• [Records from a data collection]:
━━━
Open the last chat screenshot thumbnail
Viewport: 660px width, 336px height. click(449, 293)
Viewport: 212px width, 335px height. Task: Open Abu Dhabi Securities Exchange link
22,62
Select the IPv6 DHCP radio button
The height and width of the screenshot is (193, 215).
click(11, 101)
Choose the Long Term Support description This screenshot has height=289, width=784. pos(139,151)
━━━
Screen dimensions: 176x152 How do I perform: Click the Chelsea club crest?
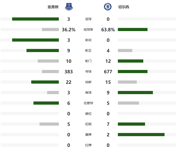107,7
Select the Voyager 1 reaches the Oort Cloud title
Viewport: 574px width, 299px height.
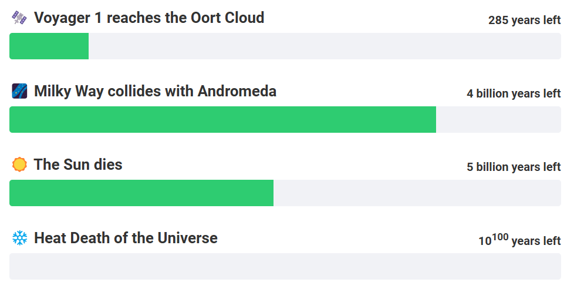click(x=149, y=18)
━━━
• [What the task requires]: Looking back over the data above, restate word for word the lines that begin at the line with "The height and" and end at the line with "Choose the Long", inclusive.

• [Exercise result]:
The height and width of the screenshot is (193, 215).
click(11, 101)
Choose the Long Term Support description This screenshot has height=289, width=784. pos(139,151)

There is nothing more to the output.